Start of Material for this task
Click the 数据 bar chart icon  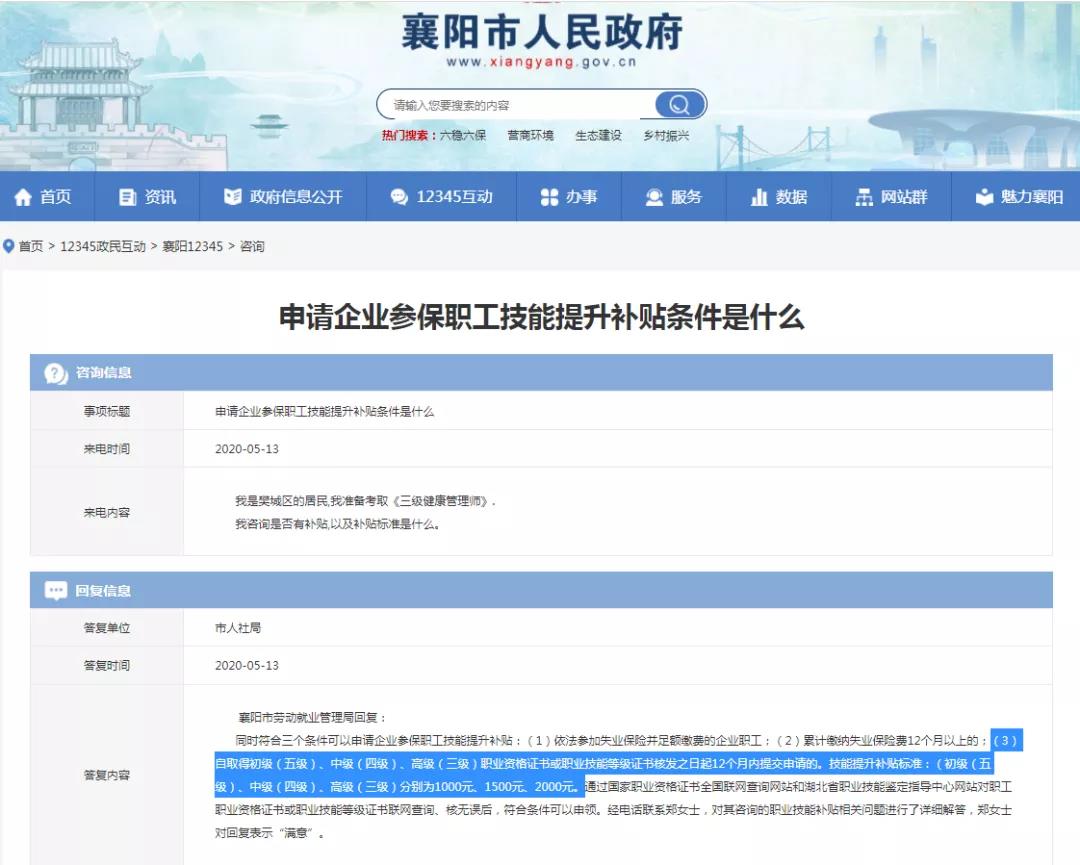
End of Material for this task
Start of Material for this task
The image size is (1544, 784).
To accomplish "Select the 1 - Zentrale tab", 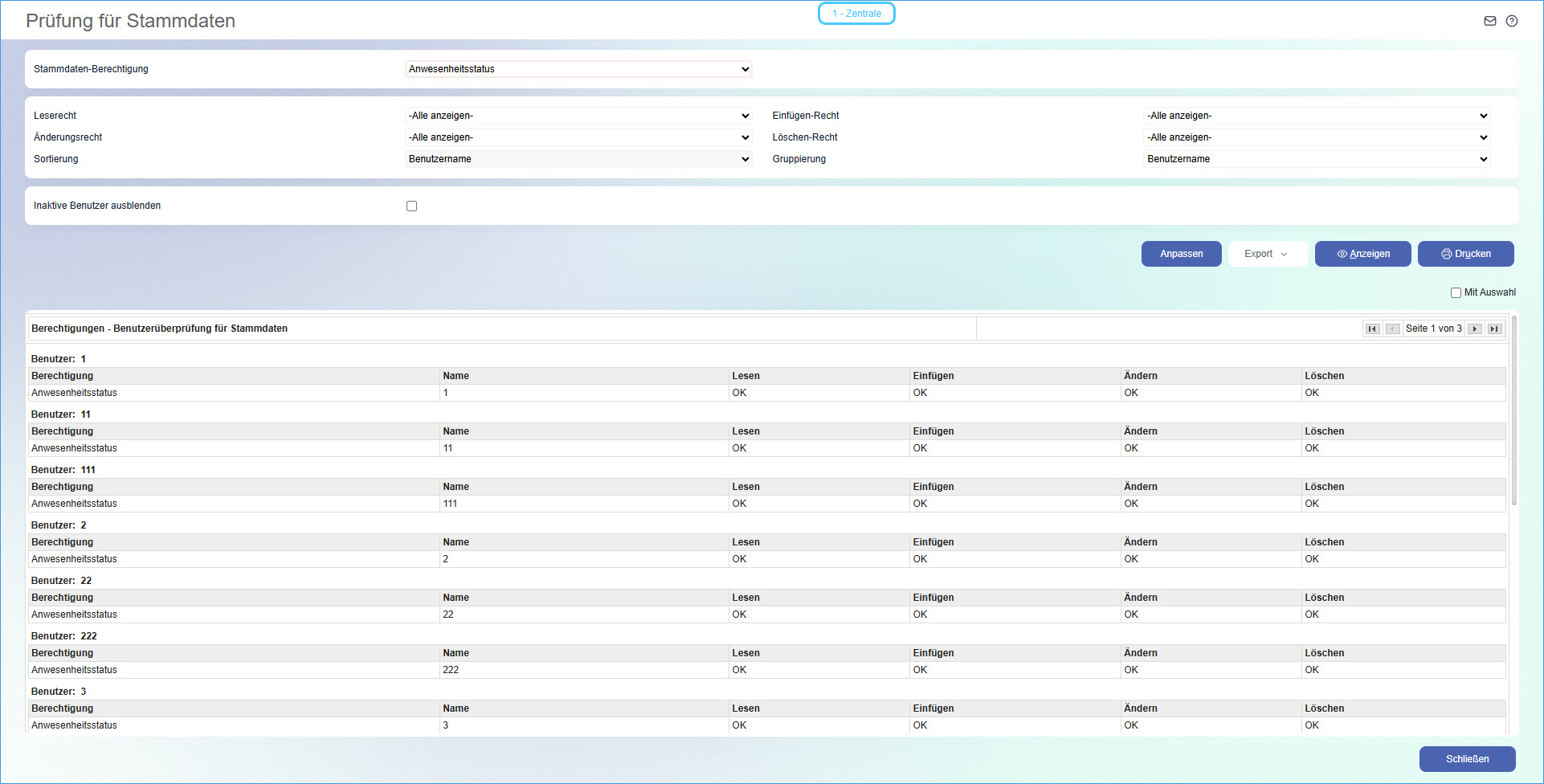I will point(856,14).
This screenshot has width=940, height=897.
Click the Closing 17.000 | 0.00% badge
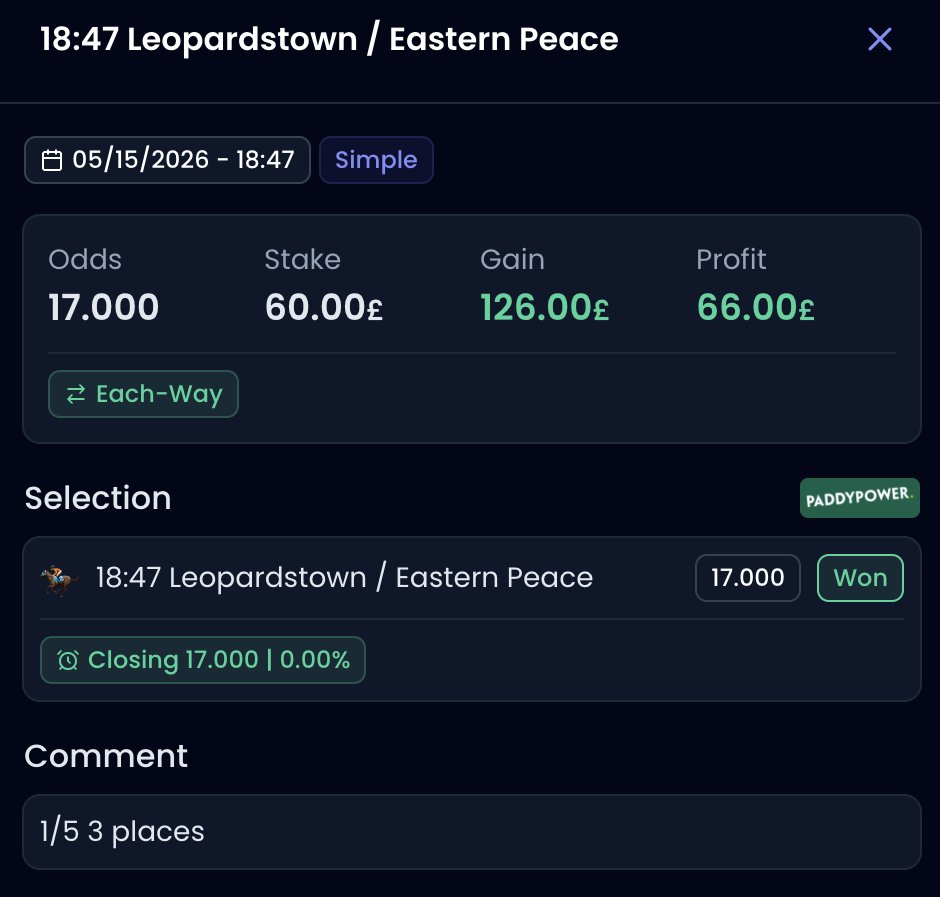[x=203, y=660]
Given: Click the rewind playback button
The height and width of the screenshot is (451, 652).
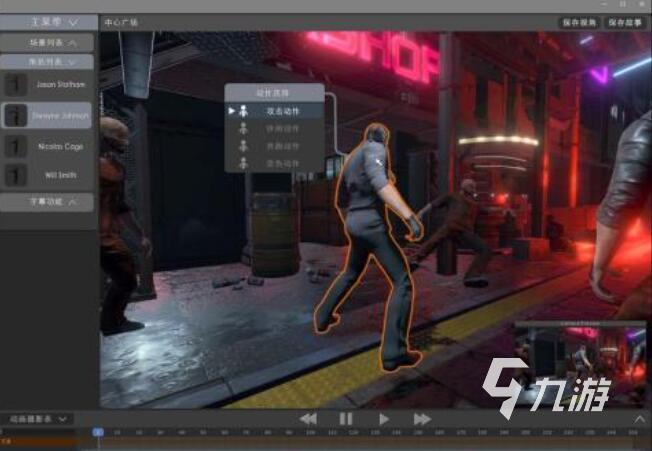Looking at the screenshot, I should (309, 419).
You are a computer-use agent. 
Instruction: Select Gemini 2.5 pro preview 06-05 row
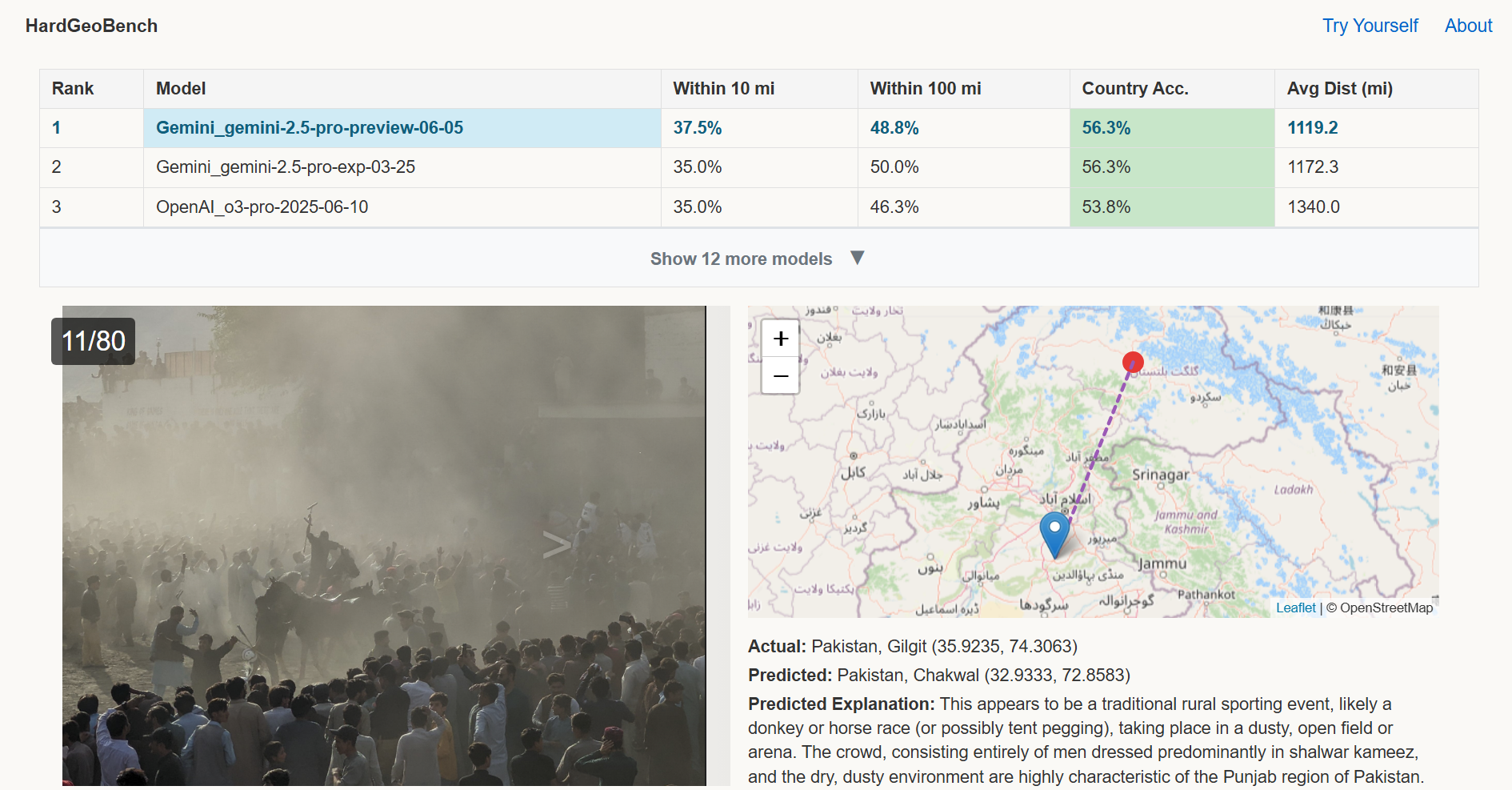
End of Material for this task
Start of Material for this task
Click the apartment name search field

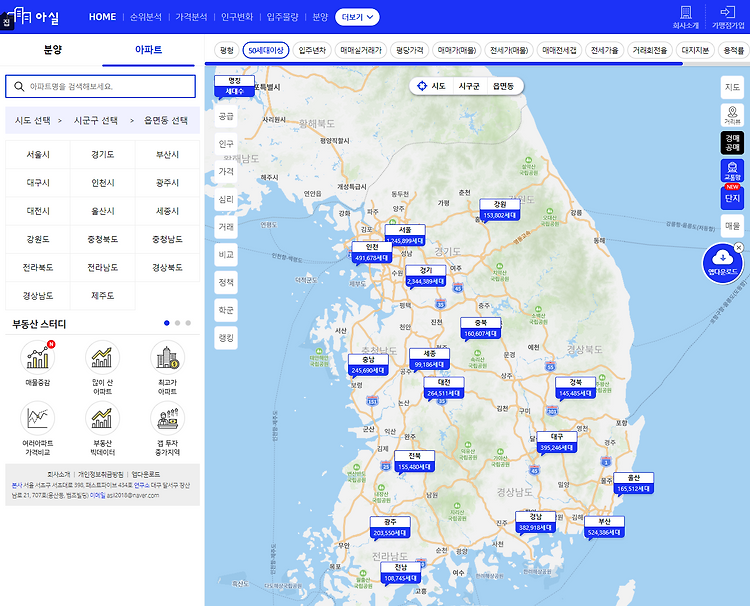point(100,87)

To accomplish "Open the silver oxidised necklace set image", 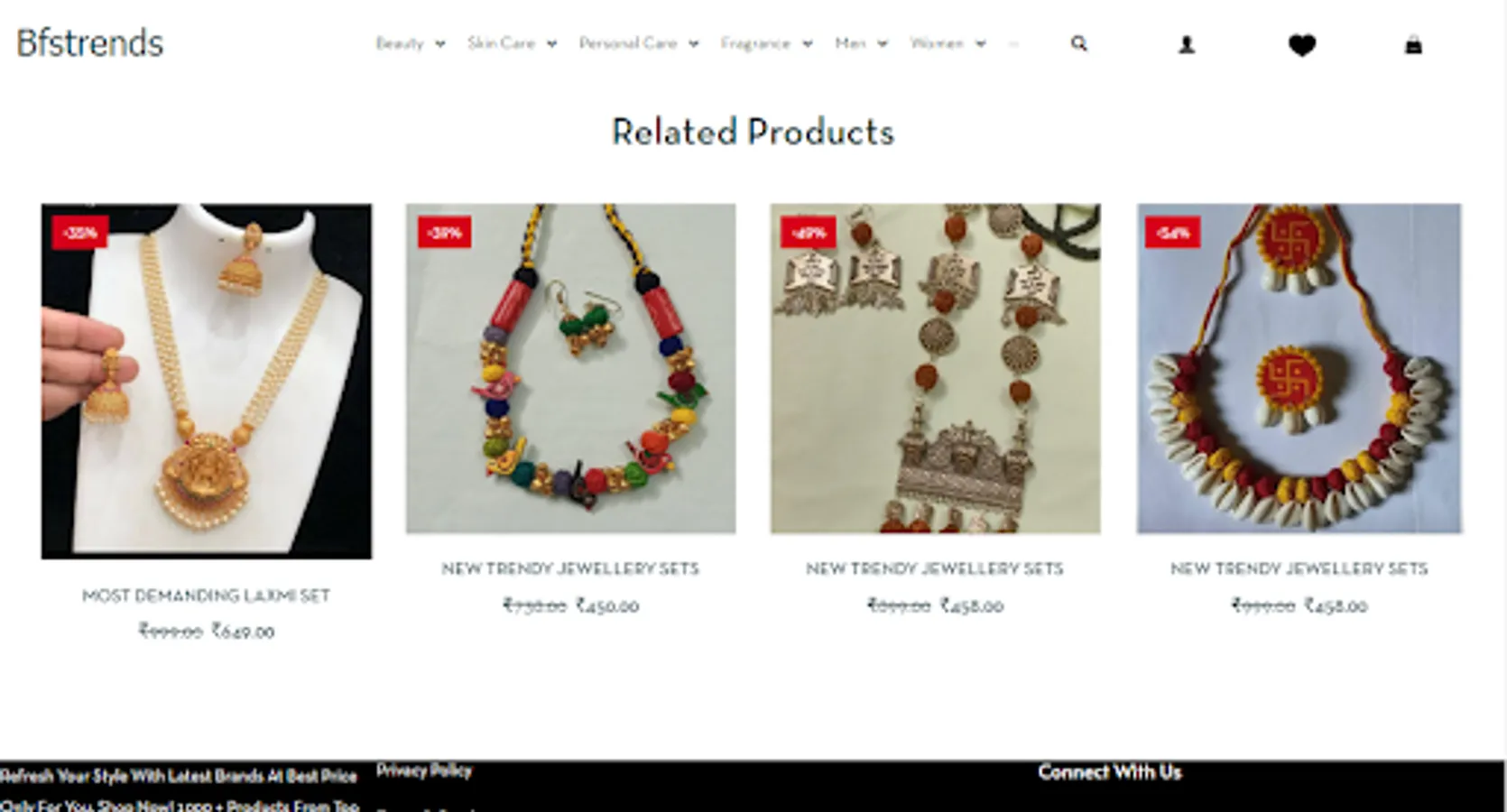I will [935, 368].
End of Material for this task
Task item
From the records above, reproduce exactly the lines from the one with "You are a computer-use agent." to the one with "Instruction: Select Gemini", both included, and no others.

Reply
You are a computer-use agent. 
Instruction: Select Gemini 2.5 pro preview 06-05 row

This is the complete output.